The company says it wants to have a battery capacity of 180 to 200 gigawatt-hours by 2030. It's fair to say that the world's largest automaker has lagged behind towards battery electric vehicles.
The situation seems to be changing. Toyota announced on Tuesday that it will spend $13.6 billion (1.5 1.5 trillion) on batteries by 2030. Of this amount, $9 billion (1 1 trillion) will be allocated to battery production, with a planned production of 180-200 GWh/by the end of the decade .
"What Toyota values most is developing batteries that its customers can use safely. In particular, we focus on safety, longevity and longevity." Masahiko Maeda, “High quality for good production, low cost and high performance batteries,” said Chief Technology Officer. On batteries, the high power demand from lithium-ion batteries can cause internal sore points in the package, but by monitoring the voltage, current and temperature of the cells, modules and the entire package, Toyota says it can now produce abnormal heat control. .

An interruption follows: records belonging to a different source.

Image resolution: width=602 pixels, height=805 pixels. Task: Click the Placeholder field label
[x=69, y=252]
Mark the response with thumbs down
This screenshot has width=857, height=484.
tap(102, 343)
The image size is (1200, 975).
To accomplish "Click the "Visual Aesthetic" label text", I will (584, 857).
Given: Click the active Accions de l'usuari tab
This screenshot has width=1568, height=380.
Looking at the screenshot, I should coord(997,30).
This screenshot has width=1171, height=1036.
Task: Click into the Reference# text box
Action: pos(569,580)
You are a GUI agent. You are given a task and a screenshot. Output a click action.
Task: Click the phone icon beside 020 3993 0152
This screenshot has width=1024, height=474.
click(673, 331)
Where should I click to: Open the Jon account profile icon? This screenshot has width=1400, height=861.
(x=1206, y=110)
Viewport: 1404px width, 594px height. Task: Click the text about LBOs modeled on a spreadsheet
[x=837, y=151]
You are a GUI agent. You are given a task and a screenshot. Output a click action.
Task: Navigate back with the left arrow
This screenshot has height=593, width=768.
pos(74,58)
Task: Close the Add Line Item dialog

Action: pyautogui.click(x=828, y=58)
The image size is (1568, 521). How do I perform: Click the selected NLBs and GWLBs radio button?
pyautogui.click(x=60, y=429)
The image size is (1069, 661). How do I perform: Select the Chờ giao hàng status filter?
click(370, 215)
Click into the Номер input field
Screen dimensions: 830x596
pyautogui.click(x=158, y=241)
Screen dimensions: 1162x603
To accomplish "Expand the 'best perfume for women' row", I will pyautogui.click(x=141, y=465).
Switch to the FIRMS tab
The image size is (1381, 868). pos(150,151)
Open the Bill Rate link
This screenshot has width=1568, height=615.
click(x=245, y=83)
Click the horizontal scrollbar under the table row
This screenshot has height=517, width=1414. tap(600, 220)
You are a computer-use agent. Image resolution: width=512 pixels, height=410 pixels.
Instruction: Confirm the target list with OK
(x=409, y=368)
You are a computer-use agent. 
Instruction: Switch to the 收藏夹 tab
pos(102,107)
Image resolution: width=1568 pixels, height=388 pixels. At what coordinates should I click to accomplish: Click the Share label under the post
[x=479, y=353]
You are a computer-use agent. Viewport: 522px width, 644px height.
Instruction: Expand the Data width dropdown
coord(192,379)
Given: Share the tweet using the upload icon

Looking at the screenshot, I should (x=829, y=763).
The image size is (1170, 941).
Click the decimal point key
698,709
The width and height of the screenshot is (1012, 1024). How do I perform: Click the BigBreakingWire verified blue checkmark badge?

The automaker also sets an ambitious battery life goal. In the United States, federal regulations require manufacturers to warrant a BEV battery pack for at least eight years, or 100,000 miles, by which time the pack must retain 70 percent of its original capacity.
But Toyota wants to go further. On top of that, he says the new bZ4x electric crossover, which will launch next year, should retain 90 percent of its battery capacity after 10 years. The company intends to achieve this goal by preventing deterioration of the anode surface which requires moisture prevention during production. Toyota also uses standardized battery cooling and better control software.
In addition, Maidah explained that improving the quality prevents foreign metals from entering the cells during production, as they may be damaged if metals are attached to the cells. Anode and cathode directly. Announcement
From 2025, Toyota says it intends to reduce the cost of each car battery by 50% compared to the bZ4x, by lowering the actual cost of the batteries themselves (up to 30%) and optimizing them. Vehicle efficiency (again 30%).
According to plan, Toyota should be seen carrying a solid battery in the second half of the decade. "We're developing solid-state batteries to see if we can show the fun in things like higher output, longer range and shorter charging time," Maeda said.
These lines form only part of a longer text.